About the artist via Wikipedia:

Rembrandt Peale (February 22, 1778 – October 3, 1860) was an American artist and museum keeper. A prolific portrait painter, he was especially acclaimed for his likenesses of presidents George Washington and Thomas Jefferson. Peale’s style was influenced by French Neoclassicism after a stay in Paris in his early thirties.

Rembrandt Peale was born the third of six surviving children (11 had died) to his mother, Rachel Brewer, and father, Charles Willson Peale in Bucks County, Pennsylvania, on February 22, 1778. The father, Charles, also a notable artist, named him after the noted 17th-century Dutch painter and engraver Rembrandt Harmenszoon van Rijn. His father also taught all of his children, including Raphaelle PealeRubens Peale and Titian Peale, to paint scenery and portraiture, and tutored Rembrandt in the arts and sciences. Rembrandt began drawing at the age of 8. A year after his mother’s death and the remarriage of his father, Peale left the school of the arts, and completed his first self-portrait at the age of 13. The canvas displays the young artist’s early mastery.

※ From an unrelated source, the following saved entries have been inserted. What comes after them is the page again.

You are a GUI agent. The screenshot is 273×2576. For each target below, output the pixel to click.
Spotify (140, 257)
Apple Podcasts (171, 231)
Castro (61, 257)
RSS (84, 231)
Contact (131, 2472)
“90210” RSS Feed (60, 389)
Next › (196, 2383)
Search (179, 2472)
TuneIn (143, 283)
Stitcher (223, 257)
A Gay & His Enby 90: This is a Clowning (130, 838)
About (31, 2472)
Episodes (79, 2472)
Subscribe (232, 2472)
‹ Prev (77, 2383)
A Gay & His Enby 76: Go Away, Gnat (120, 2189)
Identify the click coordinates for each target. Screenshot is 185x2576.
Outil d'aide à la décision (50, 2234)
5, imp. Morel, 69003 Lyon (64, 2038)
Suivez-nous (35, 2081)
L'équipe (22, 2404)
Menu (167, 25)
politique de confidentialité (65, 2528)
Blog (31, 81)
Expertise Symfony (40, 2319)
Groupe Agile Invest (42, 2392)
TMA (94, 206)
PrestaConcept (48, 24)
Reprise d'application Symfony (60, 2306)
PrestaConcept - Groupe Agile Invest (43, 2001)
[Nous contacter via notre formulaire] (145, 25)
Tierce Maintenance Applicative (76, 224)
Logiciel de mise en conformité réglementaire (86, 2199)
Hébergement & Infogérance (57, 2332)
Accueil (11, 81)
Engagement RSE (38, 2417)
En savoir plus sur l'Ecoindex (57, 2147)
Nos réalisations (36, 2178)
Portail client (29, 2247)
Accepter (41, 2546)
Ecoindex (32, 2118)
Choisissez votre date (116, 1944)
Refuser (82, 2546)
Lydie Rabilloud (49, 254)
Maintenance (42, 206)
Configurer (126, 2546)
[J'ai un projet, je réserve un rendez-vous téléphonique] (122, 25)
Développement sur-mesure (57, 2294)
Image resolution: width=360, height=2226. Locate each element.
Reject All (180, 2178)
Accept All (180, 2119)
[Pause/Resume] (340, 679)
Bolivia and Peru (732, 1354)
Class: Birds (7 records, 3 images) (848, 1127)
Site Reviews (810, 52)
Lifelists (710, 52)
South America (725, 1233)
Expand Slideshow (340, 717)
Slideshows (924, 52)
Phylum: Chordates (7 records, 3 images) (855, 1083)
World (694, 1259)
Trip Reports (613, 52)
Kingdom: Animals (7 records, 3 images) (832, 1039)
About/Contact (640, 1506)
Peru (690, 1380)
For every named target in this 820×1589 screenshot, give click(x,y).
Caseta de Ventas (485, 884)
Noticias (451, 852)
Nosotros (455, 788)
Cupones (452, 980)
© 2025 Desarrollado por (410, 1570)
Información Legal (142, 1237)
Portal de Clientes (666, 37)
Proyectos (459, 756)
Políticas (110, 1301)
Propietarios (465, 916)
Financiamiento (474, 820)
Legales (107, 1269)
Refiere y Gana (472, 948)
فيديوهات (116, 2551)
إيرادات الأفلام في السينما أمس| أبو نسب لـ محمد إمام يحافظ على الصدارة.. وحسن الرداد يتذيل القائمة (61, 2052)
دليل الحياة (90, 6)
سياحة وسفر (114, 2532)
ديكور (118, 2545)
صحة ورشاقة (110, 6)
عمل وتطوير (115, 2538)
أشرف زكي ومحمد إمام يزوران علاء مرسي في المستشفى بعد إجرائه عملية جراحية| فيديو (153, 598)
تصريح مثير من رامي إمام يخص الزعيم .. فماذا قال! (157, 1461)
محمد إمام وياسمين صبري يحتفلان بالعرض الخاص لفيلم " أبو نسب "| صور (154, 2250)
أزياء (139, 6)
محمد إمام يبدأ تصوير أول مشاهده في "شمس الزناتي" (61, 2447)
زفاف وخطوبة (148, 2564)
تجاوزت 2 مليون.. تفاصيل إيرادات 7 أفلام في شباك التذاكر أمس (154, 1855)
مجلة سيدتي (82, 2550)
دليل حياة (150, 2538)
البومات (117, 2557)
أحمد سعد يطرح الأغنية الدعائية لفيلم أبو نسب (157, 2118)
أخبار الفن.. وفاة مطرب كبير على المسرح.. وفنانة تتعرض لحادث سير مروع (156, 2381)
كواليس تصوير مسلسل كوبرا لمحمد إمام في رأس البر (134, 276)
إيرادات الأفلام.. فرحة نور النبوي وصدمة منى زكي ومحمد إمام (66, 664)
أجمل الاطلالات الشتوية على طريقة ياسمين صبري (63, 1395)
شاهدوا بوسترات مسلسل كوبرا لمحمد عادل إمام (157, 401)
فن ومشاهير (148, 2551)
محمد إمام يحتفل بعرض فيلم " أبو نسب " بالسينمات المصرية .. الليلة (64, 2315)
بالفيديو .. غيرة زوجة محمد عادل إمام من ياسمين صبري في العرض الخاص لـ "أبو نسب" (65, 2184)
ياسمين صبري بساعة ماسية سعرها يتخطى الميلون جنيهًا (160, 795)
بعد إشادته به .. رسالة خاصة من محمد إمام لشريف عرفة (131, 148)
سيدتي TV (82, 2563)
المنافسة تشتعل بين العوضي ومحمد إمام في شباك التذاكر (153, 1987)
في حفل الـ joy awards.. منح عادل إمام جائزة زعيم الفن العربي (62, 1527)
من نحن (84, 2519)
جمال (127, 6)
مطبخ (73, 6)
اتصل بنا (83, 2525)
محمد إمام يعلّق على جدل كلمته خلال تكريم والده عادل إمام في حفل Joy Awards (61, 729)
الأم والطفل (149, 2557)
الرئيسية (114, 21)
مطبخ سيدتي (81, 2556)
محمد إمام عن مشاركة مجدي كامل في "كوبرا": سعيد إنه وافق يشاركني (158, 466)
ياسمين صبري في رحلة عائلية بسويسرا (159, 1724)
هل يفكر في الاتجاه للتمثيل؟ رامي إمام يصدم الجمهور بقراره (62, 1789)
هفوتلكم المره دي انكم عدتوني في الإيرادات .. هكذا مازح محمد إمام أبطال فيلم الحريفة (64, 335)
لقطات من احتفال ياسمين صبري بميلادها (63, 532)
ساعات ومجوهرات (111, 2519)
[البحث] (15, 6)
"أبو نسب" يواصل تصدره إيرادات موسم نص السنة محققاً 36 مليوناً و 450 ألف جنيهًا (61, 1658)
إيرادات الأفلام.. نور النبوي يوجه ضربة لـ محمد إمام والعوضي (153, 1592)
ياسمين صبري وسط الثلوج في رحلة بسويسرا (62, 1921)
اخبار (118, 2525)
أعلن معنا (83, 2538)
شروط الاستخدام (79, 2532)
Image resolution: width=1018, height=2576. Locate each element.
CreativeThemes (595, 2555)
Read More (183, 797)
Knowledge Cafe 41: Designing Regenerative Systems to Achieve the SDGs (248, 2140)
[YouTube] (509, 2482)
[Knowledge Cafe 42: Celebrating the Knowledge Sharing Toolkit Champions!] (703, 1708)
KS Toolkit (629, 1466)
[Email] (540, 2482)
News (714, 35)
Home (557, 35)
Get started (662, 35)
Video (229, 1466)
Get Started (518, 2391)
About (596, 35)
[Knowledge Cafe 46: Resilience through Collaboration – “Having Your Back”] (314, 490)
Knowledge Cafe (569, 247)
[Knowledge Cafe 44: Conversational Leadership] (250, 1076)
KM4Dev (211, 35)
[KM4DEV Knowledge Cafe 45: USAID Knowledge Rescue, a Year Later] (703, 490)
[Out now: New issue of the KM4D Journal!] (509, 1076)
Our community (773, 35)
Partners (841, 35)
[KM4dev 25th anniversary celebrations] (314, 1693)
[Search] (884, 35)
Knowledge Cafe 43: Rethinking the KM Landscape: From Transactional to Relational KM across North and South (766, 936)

The clothes, however, give the notion that Peale exaggerated what a 13-year-old would look like, and Peale’s hair curls like the hair of a Renaissance angel. Later in his life, Peale “often showed this painting to young beginners, to encourage them to go from ‘bad’ to better…”[1]

In July 1787, Charles Willson Peale introduced his son Rembrandt to George Washington, and the young aspirant artist watched his father paint the future president. In 1795, at the age of 17, Rembrandt painted an aging Washington (with whom he shared a birthday), making him appear far more aged than in reality. The portrait was well received, and Rembrandt had made his debut.


Credits and Attributions

Wikimedia Commons contributors, “File:Rembrandt Peale self-portrait.jpg,” Wikimedia Commons, the free media repository, https://commons.wikimedia.org/w/index.php?title=File:Rembrandt_Peale_self-portrait.jpg&oldid=336752881 (accessed February 22, 2019).

Wikipedia contributors, “Rembrandt Peale,” Wikipedia, The Free Encyclopedia, https://en.wikipedia.org/w/index.php?title=Rembrandt_Peale&oldid=879098650 (accessed February 22, 2019).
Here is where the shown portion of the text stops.